[ASSIGNMENT]:
Below this line is a listing that includes pictures. Copy exactly, and only, the lines from the one containing "Open 'The Creative Hero' summary slide" through the one containing "Screen dimensions: 1568x653"; the pictures do not go in the copy.

[DATA FOR PROCESSING]:

____

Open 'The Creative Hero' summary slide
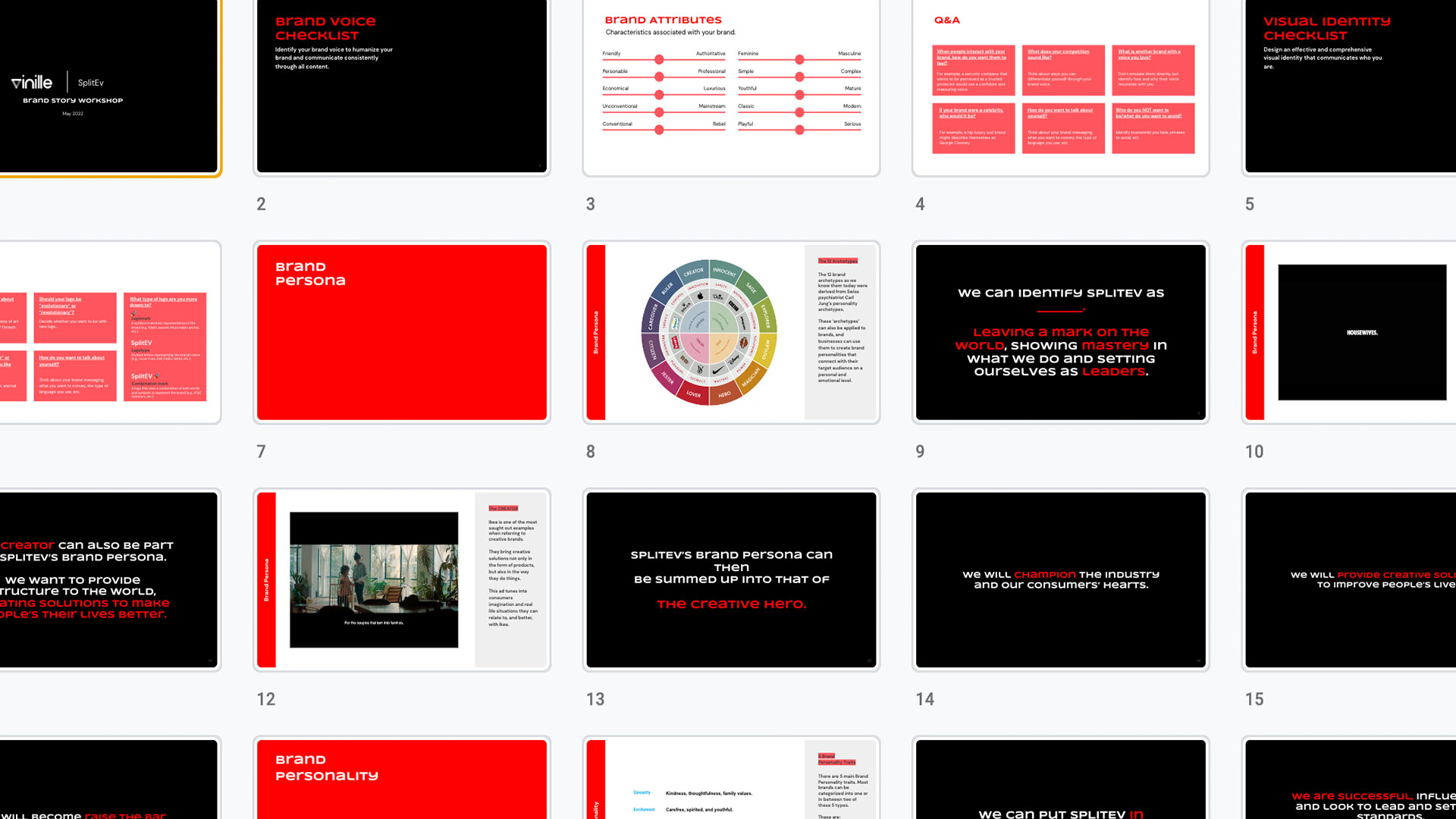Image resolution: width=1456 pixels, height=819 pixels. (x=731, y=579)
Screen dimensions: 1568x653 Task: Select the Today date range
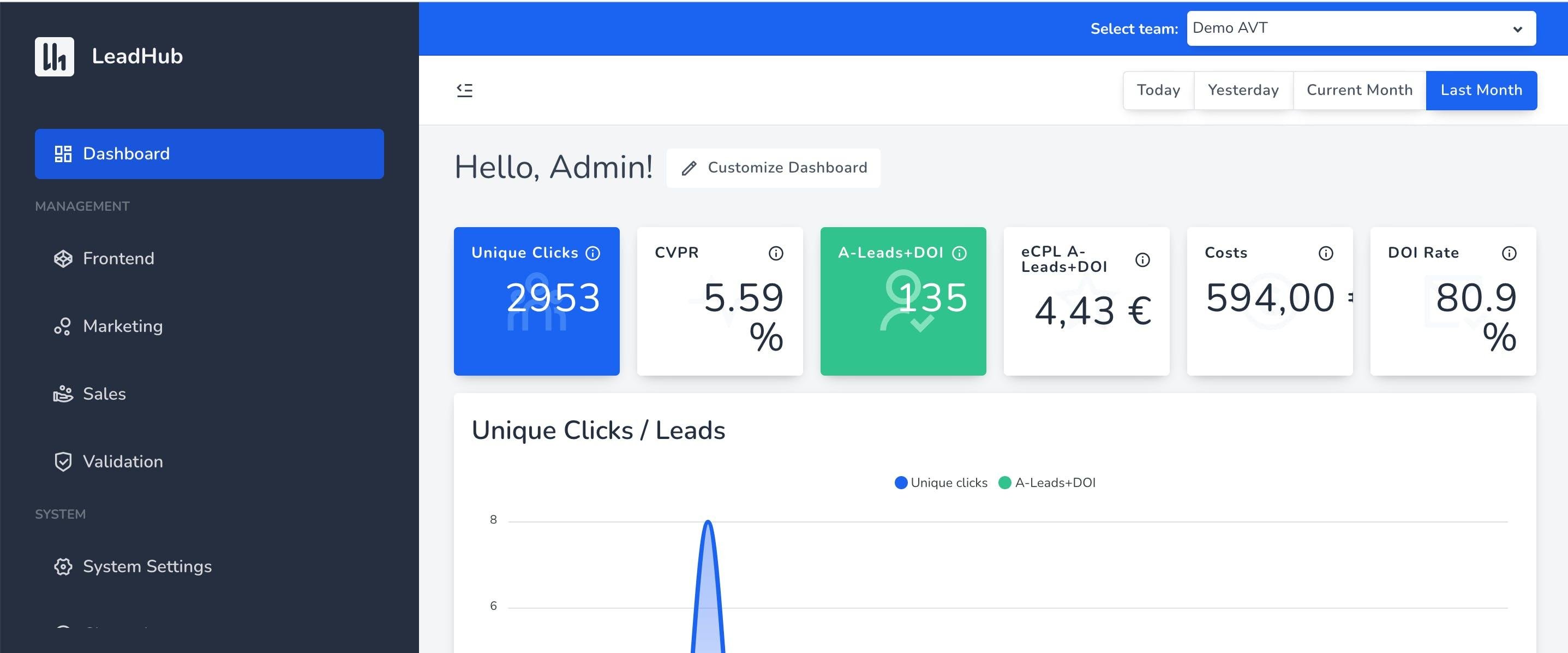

____

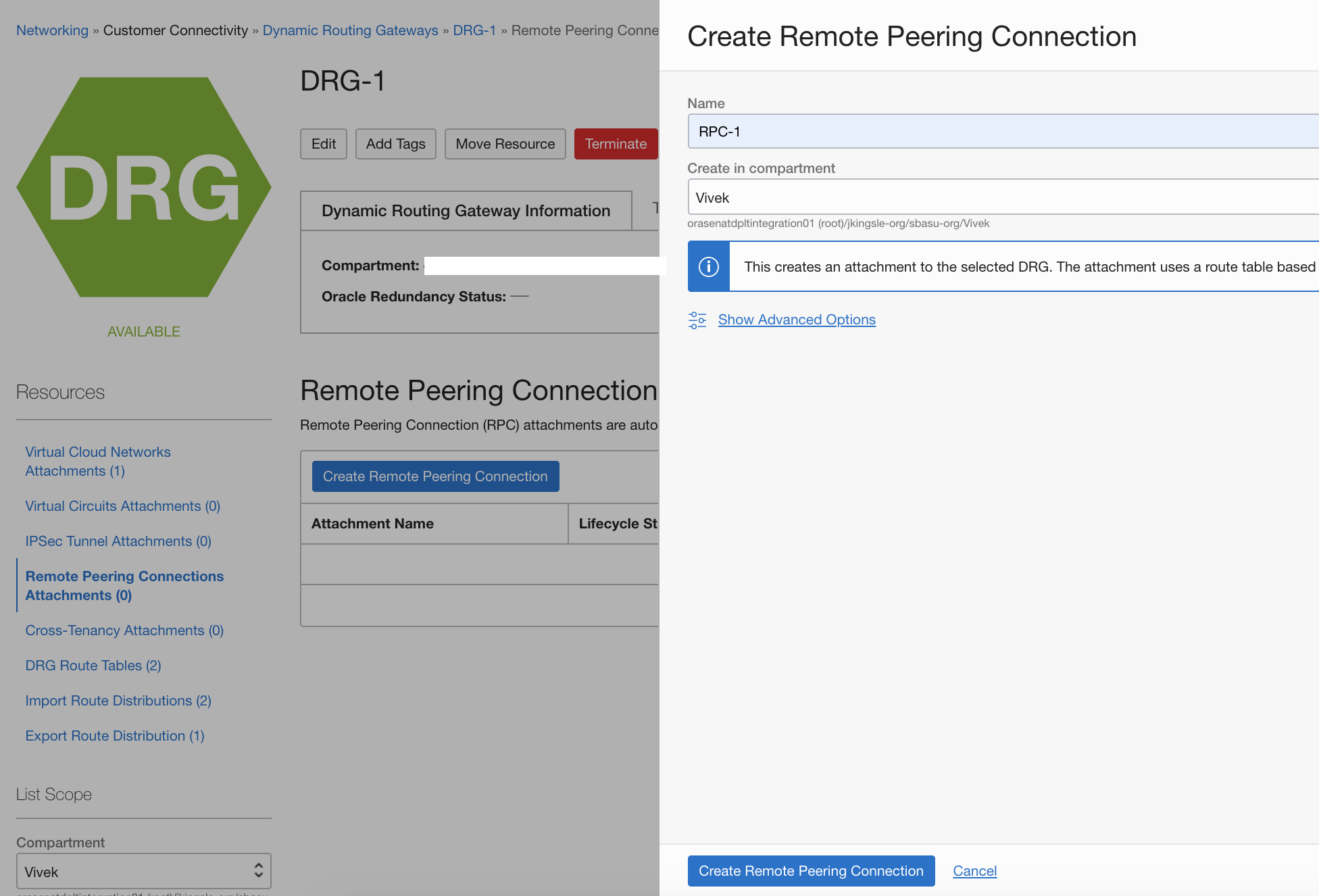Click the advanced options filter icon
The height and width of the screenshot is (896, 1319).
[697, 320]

____

[RESPONSE]:
Open 'The Creative Hero' summary slide
Image resolution: width=1456 pixels, height=819 pixels. (x=731, y=579)
Screen dimensions: 1568x653 Task: Select the Today date range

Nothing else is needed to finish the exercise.